A comb filter is a very short delay line with feedback. The delay is usually so short that you can hear it resonating at a specific pitch. 5Combs is a bank of five comb filters in parallel. You can change the frequency, volume and decay time of each filter, as well as adjust the overall volume level of the combined signals.
See the Adjusting Contraption Properties section for information about using sliders, knobs, presets etc.
Controls the gain (level) of the overall output.
Controls the fundamental frequency of each comb filter, ranging from 16Hz-12kHz. You can specify frequency with the slider. Or, you can choose the frequency by typing a value into the box at the right of the slider, or use the up/down arrows to select a value. You can also choose the note on a keyboard interface. To access the keyboard, click on the note name to the right of the frequency value box and the keyboard will appear. Click on a key to select a note.

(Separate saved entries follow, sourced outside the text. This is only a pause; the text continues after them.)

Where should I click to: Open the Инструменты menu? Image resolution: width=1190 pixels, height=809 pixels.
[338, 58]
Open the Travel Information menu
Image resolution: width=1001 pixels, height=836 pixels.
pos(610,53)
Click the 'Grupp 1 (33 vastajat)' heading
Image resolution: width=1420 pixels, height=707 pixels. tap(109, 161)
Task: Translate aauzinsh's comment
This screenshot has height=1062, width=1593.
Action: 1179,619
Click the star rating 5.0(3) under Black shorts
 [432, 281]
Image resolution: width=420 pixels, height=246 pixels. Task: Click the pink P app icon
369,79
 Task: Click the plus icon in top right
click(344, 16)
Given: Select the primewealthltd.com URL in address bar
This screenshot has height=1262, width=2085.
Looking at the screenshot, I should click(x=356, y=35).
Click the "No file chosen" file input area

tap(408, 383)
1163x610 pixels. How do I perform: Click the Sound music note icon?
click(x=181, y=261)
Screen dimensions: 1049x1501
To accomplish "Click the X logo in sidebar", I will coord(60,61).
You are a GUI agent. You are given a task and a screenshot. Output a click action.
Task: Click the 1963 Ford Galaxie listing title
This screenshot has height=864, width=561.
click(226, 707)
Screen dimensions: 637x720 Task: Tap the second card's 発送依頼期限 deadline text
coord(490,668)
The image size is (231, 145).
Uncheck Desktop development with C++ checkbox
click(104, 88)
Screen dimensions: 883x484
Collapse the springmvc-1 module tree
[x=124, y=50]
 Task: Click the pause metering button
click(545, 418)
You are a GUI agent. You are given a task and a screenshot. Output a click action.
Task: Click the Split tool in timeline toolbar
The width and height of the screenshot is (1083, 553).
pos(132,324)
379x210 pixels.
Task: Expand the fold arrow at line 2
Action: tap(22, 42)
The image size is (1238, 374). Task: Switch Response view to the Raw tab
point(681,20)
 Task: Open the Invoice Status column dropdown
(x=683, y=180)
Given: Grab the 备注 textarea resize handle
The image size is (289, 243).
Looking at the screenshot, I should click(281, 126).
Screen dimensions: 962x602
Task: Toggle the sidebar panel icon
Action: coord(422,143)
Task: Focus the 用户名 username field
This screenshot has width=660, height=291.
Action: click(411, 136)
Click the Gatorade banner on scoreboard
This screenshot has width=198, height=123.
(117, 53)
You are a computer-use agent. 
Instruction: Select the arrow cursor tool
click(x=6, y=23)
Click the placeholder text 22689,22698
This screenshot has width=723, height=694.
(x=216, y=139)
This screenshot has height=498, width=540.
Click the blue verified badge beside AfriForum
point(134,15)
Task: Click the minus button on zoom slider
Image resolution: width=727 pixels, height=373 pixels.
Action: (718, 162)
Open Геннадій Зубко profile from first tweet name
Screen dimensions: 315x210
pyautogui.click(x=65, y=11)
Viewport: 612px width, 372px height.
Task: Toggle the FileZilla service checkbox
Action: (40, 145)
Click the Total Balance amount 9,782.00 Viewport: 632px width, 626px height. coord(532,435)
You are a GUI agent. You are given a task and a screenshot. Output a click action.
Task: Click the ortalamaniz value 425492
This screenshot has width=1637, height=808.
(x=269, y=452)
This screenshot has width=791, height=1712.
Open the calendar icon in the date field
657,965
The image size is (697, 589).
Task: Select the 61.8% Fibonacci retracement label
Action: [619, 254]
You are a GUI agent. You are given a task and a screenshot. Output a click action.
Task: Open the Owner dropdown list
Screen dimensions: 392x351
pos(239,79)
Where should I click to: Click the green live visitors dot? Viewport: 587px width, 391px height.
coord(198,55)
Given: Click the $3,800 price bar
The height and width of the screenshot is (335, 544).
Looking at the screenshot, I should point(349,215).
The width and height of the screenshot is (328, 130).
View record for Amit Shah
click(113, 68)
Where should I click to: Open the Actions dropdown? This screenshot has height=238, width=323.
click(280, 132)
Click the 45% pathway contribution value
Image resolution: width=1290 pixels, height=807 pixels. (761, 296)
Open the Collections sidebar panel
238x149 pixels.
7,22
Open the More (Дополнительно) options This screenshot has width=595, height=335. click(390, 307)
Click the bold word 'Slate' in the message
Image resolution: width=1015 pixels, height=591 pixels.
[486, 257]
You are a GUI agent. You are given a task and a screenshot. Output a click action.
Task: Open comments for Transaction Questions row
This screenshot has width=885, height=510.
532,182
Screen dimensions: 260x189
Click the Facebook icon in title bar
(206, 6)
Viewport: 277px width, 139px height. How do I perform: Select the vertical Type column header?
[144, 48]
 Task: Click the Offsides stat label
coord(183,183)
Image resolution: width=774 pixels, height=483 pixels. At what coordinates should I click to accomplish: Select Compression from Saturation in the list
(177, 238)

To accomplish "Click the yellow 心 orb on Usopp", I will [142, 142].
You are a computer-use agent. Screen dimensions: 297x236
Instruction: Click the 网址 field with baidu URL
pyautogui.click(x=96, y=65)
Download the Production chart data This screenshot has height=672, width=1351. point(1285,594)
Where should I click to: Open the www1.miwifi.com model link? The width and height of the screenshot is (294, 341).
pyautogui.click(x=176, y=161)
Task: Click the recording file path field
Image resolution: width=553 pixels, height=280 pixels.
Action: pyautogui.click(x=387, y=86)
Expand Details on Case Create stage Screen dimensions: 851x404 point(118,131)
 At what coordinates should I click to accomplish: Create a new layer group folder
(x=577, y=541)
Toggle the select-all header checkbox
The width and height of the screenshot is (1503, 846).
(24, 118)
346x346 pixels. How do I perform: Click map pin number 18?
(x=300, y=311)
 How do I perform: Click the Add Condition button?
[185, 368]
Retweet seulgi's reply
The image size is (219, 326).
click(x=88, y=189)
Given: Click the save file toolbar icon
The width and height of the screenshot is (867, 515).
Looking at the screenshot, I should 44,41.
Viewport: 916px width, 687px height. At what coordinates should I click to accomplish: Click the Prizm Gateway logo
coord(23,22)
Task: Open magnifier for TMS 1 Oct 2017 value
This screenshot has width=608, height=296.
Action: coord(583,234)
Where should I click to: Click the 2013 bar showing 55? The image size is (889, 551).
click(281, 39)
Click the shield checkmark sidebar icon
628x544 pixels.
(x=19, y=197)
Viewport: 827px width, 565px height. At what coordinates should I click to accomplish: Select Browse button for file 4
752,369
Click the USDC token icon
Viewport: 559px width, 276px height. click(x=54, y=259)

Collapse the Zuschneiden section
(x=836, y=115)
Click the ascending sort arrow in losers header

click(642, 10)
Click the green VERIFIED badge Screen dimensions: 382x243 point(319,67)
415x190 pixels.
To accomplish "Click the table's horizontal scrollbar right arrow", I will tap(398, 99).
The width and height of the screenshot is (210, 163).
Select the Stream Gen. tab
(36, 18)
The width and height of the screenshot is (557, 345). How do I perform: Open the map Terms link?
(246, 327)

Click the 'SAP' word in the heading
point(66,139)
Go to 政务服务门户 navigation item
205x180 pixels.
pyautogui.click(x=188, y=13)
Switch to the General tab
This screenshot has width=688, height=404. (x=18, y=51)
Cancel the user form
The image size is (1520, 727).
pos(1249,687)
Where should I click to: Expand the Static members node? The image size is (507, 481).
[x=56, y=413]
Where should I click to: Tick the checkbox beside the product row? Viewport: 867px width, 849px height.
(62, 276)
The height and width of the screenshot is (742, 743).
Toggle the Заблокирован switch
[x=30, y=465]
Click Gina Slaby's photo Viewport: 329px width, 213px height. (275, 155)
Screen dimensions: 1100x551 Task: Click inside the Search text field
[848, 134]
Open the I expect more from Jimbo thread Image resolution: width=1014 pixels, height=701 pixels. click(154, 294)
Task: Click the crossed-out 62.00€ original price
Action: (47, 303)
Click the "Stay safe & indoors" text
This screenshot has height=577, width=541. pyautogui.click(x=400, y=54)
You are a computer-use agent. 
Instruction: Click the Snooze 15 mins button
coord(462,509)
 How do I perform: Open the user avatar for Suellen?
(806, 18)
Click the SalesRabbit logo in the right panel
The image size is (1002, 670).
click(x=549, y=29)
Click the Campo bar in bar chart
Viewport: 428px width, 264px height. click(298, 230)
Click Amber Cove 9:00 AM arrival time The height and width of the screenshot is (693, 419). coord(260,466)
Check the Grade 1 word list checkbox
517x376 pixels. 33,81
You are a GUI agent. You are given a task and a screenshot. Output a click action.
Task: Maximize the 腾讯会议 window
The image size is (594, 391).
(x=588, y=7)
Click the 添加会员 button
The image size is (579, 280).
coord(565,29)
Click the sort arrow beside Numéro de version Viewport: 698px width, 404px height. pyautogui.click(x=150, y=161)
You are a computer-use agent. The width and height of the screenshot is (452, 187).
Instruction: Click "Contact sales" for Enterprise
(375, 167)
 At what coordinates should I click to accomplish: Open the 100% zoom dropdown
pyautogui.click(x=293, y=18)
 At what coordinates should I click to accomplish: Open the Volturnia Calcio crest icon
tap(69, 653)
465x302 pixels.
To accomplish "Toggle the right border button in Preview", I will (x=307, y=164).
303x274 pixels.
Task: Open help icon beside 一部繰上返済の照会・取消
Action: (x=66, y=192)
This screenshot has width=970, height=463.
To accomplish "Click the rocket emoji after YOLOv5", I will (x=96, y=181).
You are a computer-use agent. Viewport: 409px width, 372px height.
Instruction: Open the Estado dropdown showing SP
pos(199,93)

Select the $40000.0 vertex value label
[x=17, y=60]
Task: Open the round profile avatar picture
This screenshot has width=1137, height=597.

Note: The new frequency value is always displayed as a musical pitch name in the box at the right of the value box. When the frequency doesn't correspond exactly to a musical pitch, the distance from the exact pitch is shown in cents (+ means that the frequency is above the exact note frequency, and - means below).
Determines how long each filter rings for, ranging from 0.02 of a second to 10 seconds. The actual decay time will be affected by the type of sound you use.
(Gain_1 - Gain_5)
Controls the gain (level) of each comb filter.
Relevant Example Files
The following files provide examples of how 5Combs can be used:
BeatProcess.amh, TranceRiffer.amh, MetaSSpatosaurus.amh & ResonantString.amh
To open the Example Files directory, go to the File menu, select Open, and double-click on the Examples folder. Read descriptions of the example files here.
Suggested Uses and Practical Applications
Andrew Bencina says: “By setting each filter to a different note, with moderate decay times it is possible to create a chordal drone by processing any signal, even those that originally seemed to possess no harmonic quality (e.g. Drums).”
As mentioned above, the comb filter is a very short delay line with feedback, with the delay so short that it appears to resonate at a specific pitch. This occurs as the result of periodic cancellation and reinforcement, which in turn creates a series of harmonically related peaks and notches throughout the audio frequency range. These peaks and notches are evenly spaced and of equal height and depth; when the frequency response is visualized it has the appearance of a comb, hence the name.